The Governor has plenty of critics in the City of London where few will mourn his retirement next year. In Sir Mervyn’s defence his voice was one of the few warning of excessive leverage before the crash. At the Mansion House dinners of 2006 and 2007 he observed both signs of overheating (his desire to raise interest rates was outvoted by the MPC) and the deeply compromised role of credit ratings agencies. When the history of this era is written I believe his reluctance to rush into bailouts for Northern Rock and RBS (almost universally derided as ‘dithering’ at the time) may yet be seen as the correct response of a wise central bank governor, keen to stress moral hazard.

Much more questionable, however, has been King’s support for continued quantitative easing. As the economy has deteriorated since May 2010 we have taken the path of racking-up ever more debt, rather than imposing greater savings on the public accounts. Yet the real purpose and impact of the Bank of England’s intervention has not (as commonly assumed) been to ease the path for small business borrowing. Instead the Governor has encouraged banks to mop up a substantial proportion of the gilts being issued (currently one-third are now back on the government balance sheet). Whilst this has enabled UK banks to begin the long journey back to prudent recapitalisation, these actions will not be sustainable in the medium term without a very real risk of inflation. Indeed, last week’s £140 billion emergency scheme is an implicit recognition that global conditions in the years ahead may make it far more difficult to finance our current levels of debt.

Whilst I take the Chancellor’s announcement of emergency loan facilities as a welcome recognition that much of the QE has to date failed to reach the ‘real economy’, it is also a timely step to stay ahead of the game as the Eurozone enters a new, dangerous phase.

But will it work? The trouble is that most thriving small businesses are battening down the hatches. The global economic outlook is desperately debilitating to business confidence – for solvent businesses the issue around extending credit is less one of supply than of demand. By contrast those struggling businesses eagerly seeking credit will probably still find it difficult to access funds as (for now at least) the Treasury’s new bank loan scheme has not been designed to transfer underlying risk from commercial banks to the public purse. Like all too many government initiatives designed to kick-start borrowing, take-up is likely to be derisory. Yet if there is one thing worse than government presuming to pick winners, it is surely the prospect of the Treasury subsidising known loss-making ventures.

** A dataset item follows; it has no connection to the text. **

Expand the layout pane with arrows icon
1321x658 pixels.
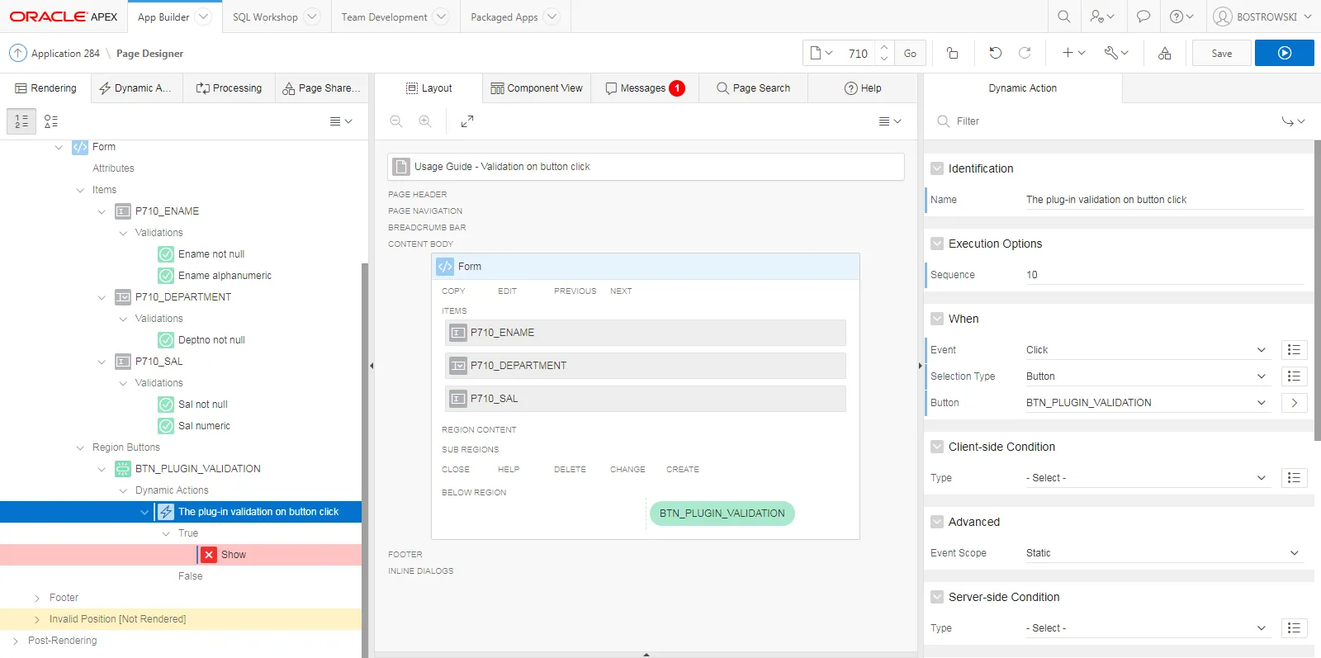[x=467, y=121]
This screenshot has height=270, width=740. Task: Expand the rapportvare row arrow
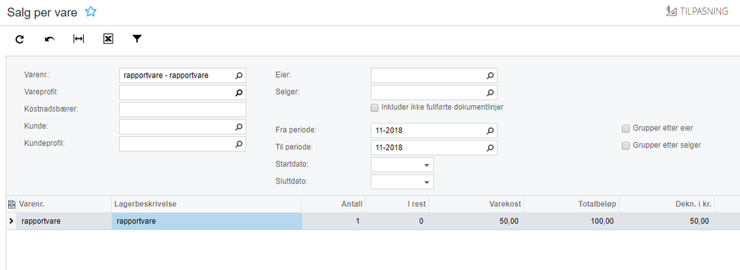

This new initiative was unveiled in the week that the coalition restated its intention to implement the Vickers’ review on banking reform, whose centrepiece is the gold-plating of already enhanced capital requirements under Basel 3. One of the causes of the paralysing strategic uncertainty that has enveloped the UK’s big banks is the mixed messages from the Treasury and central Bank alike over the dual requirements to recapitalise (and thereby reduce risks of future taxpayer bailouts) whilst being ready to lend to credit-starved UK Plc as if it were 2007 all over again.

The nagging doubt must remain that in these increasingly desperate economic straits meaningful credit will only flow into the veins of the UK economy if it is underwritten by the Government. I reckon that last week’s announcement was laying the groundwork for whatever eventuality may emerge from the Eurozone in the troubled months and years ahead. In setting out its plan, the Treasury implicitly recognises that we are all but powerless to prevent the consequences of the potentially perilous next phase of global economic events.